In order to better understand how the warnings impact people’s mental health and well-being, University of Michigan researchers examined how trigger warnings affect people’s reactions to different types of content. For the study, 80 people answered questions about how they expected to react to content preceded by trigger warnings. Participants were also asked to describe their beliefs about trigger warnings, and were asked to assess their individual coping styles and anxiety levels.
According to the study’s press release, participants reported that they expected to feel more anxious when exposed to content that came with a trigger warning, and those who believed that trigger warnings are beneficial and protective were more likely to avoid said content. Further study findings showed that videos with trigger warnings were avoided more often than those without.
In the third section of the three-part study, nearly 1,000 participants were asked to read an essay about domestic violence. Three versions of the essay were randomly assigned: one with a title only, one with a title plus a trigger warning, and a third version with the essay title plus a warning indicating domestic violence, specifically. Results showed that study participants who received some type of warning before reading the essay had less negative reactions than those who received no warnings did, according to the press release.
Trigger warnings are helpful, as a previous story for Bustle explained, because they allow people who may experience symptoms of PTSD in response to certain stimuli (aka, triggers) to opt out of that experience. Some people argue against the use of trigger warnings, in academia or otherwise, under the belief that avoiding triggers makes people "weak" or unable to cope with potentially traumatic events; the truth is, though, people do not need to be exposed to graphic descriptions of violence or other triggers in order to be able to discuss them in a thoughtful, nuanced way. "The suggestion that people are being overly sensitive in desiring trigger warnings comes from a very privileged place," writer Amy McCarthy suggested in 2014.

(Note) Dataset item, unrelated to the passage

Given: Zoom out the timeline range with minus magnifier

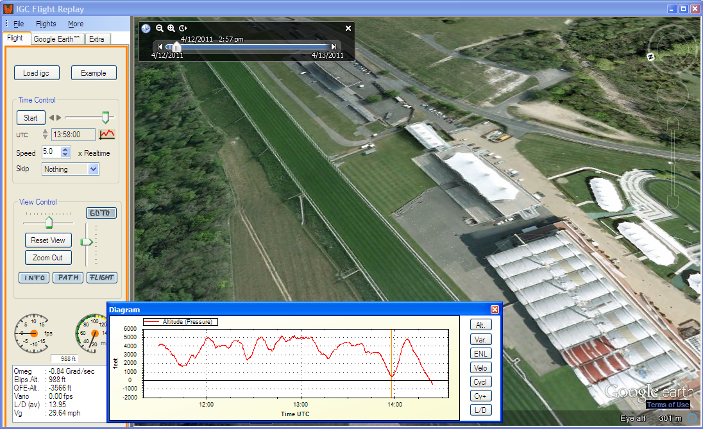Looking at the screenshot, I should 160,28.
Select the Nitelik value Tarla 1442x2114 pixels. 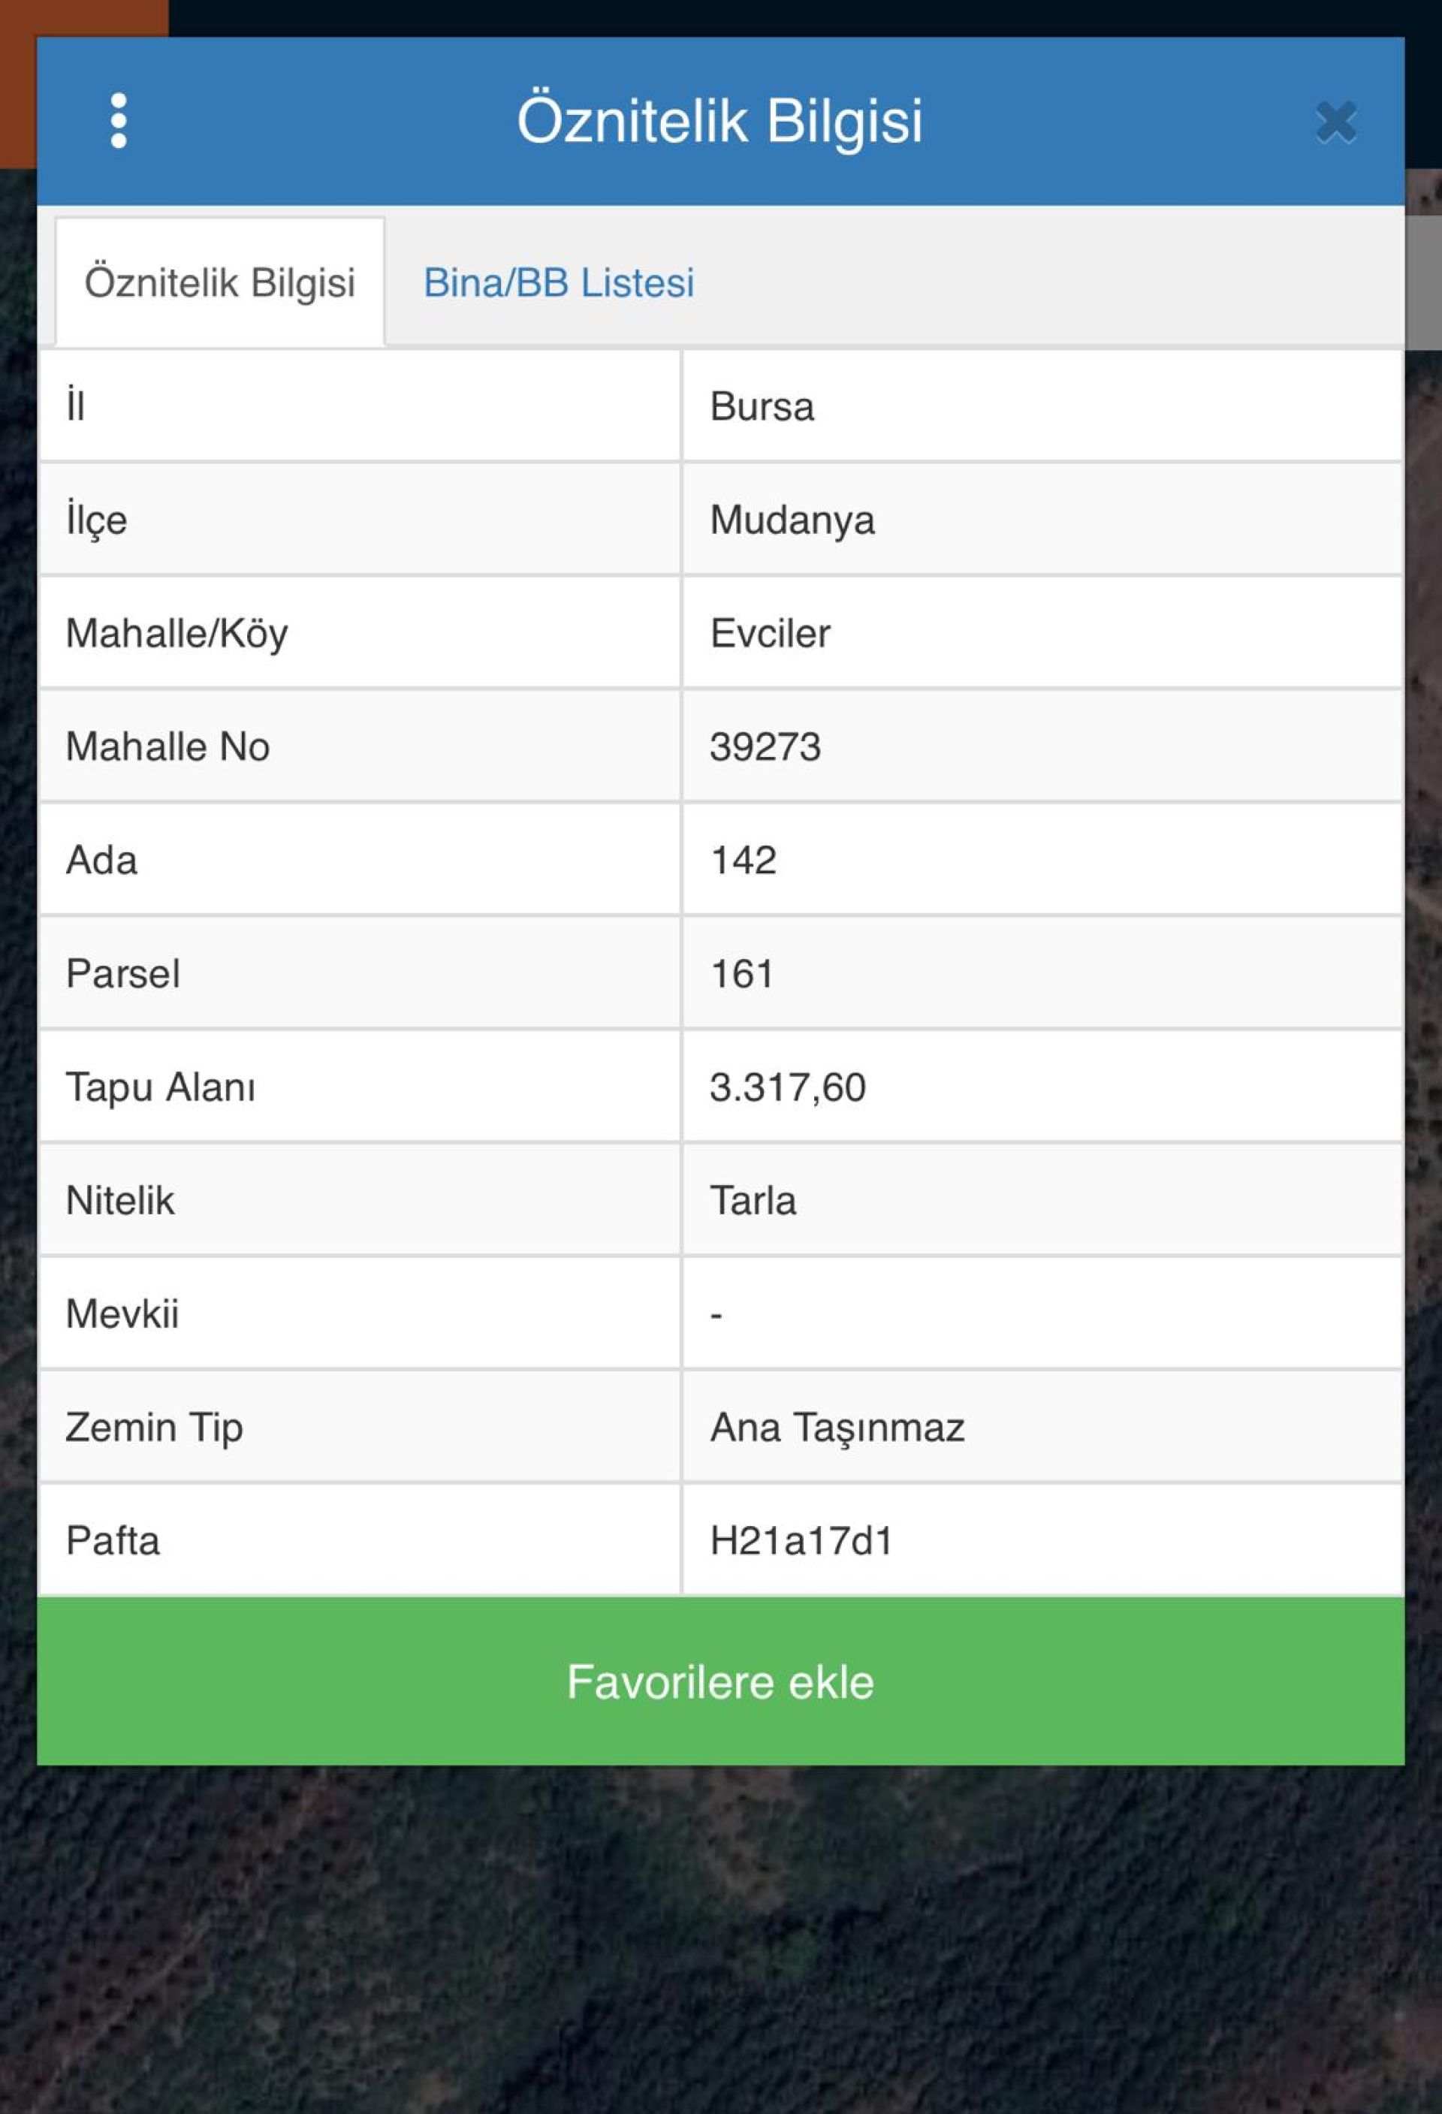(x=752, y=1201)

“This is just the beginning of research on how these warnings affect people’s emotional experiences, and by no means settles any sort of debate," Gainsburg said. "There is so much more that can and needs to be done, especially if institutions are encouraging or mandating [trigger warnings'] use.”
And while more research is needed to fully understand how trigger warnings impact people managing PTSD and anxiety disorders, the current findings support the notion that having the choice to avoid potentially triggering content can help people feel better.